• _Task requirements_
Arrange the records as a numbered list, leaving out blank lines, starting with the line containing "Open the pink 节日二维码 tile" and going on through the line containing "(x=43, y=48)".

(Rows showing where targets appear)
>>>
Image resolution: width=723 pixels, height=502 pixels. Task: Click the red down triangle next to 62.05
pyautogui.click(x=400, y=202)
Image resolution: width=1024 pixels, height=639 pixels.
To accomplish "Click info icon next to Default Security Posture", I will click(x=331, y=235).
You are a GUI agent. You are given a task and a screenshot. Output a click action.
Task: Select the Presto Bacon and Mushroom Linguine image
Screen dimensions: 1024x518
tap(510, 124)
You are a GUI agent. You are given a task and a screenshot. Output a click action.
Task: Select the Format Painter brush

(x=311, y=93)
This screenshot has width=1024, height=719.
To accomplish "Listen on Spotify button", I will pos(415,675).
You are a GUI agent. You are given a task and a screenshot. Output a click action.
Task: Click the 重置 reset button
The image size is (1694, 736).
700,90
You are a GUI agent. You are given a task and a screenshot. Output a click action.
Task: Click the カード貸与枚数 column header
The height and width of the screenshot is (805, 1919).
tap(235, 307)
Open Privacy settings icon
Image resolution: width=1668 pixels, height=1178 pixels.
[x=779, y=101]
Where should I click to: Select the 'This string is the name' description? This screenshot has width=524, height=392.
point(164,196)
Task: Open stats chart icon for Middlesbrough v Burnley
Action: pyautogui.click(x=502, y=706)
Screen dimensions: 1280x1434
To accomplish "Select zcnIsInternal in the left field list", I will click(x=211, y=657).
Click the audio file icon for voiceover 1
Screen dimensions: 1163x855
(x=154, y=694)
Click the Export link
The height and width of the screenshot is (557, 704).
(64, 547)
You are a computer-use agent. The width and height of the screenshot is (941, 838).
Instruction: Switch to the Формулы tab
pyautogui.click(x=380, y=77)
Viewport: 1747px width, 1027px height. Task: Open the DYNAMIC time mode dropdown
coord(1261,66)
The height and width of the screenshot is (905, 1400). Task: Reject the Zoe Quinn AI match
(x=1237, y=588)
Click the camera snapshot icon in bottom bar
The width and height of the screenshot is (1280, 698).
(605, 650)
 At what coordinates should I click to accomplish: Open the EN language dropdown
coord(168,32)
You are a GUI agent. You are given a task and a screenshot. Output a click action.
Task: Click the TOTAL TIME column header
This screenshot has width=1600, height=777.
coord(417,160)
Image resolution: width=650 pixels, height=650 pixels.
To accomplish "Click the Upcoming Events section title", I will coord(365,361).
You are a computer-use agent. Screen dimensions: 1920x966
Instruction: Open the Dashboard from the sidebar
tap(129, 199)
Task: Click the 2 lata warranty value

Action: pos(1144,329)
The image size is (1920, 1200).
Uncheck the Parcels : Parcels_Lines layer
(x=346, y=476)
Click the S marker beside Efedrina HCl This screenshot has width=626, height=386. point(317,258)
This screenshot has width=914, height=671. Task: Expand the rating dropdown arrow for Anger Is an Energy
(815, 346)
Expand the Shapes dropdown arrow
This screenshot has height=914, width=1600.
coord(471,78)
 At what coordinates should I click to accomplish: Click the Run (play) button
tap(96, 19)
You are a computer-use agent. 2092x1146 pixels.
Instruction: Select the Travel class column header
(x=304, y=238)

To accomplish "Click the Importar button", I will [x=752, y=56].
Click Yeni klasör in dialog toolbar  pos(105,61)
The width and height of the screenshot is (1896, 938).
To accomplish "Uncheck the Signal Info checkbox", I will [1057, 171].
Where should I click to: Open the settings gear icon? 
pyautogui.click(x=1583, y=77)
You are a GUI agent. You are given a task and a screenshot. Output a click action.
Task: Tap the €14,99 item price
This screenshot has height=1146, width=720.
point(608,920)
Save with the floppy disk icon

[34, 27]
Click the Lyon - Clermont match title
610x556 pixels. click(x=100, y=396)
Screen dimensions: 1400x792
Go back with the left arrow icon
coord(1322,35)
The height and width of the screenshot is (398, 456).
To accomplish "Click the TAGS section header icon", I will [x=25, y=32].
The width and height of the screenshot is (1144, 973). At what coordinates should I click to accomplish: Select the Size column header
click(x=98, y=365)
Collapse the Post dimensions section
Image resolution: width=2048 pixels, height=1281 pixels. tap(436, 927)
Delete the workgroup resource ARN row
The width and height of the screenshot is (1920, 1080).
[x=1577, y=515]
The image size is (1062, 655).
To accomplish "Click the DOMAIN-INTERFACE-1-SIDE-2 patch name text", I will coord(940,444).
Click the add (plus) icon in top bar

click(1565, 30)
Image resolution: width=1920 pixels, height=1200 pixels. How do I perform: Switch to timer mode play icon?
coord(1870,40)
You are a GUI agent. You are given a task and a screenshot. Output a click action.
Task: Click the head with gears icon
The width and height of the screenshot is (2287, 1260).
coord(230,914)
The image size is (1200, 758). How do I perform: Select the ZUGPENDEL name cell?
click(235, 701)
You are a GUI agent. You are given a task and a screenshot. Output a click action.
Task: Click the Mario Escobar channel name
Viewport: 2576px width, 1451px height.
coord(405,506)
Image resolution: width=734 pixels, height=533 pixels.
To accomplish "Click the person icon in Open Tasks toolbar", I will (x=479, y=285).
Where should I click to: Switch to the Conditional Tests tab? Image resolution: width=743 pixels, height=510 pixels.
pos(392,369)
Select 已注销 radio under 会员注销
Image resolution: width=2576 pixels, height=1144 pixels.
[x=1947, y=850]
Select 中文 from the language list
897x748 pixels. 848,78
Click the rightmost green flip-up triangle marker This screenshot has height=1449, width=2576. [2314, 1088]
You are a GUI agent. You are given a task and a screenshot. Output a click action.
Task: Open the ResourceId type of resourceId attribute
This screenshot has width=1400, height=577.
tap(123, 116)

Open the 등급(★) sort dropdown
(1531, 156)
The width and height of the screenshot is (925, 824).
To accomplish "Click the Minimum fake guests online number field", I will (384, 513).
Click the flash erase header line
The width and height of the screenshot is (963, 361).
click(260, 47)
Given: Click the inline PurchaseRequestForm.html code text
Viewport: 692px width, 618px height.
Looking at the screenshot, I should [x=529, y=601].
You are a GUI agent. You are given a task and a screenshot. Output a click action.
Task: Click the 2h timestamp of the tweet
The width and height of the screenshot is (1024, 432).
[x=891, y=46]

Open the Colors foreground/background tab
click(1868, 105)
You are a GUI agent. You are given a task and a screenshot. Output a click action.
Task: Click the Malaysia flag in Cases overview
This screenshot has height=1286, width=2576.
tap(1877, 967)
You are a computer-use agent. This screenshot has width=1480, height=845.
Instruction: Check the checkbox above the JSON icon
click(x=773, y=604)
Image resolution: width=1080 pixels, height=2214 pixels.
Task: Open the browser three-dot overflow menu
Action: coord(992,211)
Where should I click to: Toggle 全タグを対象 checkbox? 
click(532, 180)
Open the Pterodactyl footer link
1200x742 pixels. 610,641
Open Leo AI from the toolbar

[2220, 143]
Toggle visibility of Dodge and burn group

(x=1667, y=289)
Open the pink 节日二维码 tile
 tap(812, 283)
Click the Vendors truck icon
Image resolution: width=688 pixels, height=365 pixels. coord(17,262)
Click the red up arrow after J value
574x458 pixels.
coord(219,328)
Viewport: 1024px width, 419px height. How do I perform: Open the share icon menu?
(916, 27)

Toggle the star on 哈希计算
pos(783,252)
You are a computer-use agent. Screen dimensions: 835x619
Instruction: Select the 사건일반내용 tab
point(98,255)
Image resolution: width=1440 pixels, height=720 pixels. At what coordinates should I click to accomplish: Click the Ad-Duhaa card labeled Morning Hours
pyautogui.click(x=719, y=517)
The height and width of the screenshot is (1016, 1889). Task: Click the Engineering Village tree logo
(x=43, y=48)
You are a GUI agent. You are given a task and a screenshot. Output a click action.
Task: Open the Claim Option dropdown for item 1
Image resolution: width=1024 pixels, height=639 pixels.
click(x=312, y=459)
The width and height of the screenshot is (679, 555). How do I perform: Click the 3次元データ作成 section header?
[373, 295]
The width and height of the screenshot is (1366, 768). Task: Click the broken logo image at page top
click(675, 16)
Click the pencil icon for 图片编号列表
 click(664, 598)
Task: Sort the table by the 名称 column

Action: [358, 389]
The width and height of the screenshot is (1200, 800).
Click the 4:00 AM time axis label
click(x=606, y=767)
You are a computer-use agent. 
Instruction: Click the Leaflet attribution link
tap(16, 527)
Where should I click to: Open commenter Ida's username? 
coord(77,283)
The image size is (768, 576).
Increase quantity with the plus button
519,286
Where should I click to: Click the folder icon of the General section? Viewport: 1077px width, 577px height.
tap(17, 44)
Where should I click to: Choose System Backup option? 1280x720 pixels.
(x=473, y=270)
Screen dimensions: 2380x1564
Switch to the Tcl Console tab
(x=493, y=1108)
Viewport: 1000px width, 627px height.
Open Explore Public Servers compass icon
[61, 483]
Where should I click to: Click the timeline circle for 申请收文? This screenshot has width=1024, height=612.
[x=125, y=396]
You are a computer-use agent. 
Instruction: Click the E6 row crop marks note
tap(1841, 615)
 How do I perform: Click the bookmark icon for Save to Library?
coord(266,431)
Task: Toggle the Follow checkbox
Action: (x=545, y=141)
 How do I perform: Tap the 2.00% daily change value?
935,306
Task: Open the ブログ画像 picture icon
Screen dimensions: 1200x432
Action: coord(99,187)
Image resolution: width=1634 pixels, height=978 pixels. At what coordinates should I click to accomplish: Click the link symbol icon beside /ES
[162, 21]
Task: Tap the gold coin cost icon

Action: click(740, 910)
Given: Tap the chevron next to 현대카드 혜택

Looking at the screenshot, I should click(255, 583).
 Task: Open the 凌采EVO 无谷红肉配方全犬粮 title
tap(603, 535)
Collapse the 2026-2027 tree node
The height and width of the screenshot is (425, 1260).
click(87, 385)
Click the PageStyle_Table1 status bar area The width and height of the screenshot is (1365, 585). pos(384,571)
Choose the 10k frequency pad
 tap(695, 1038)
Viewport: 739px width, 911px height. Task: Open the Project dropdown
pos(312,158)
<<<
• _In response_
1. Open the pink 节日二维码 tile
2.  tap(812, 283)
3. Click the Vendors truck icon
4. Image resolution: width=688 pixels, height=365 pixels. coord(17,262)
5. Click the red up arrow after J value
6. 574x458 pixels.
7. coord(219,328)
8. Viewport: 1024px width, 419px height. How do I perform: Open the share icon menu?
9. (916, 27)
10. Toggle the star on 哈希计算
11. pos(783,252)
12. You are a computer-use agent. Screen dimensions: 835x619
13. Instruction: Select the 사건일반내용 tab
14. point(98,255)
15. Image resolution: width=1440 pixels, height=720 pixels. At what coordinates should I click to accomplish: Click the Ad-Duhaa card labeled Morning Hours
16. pyautogui.click(x=719, y=517)
17. The height and width of the screenshot is (1016, 1889). Task: Click the Engineering Village tree logo
18. (x=43, y=48)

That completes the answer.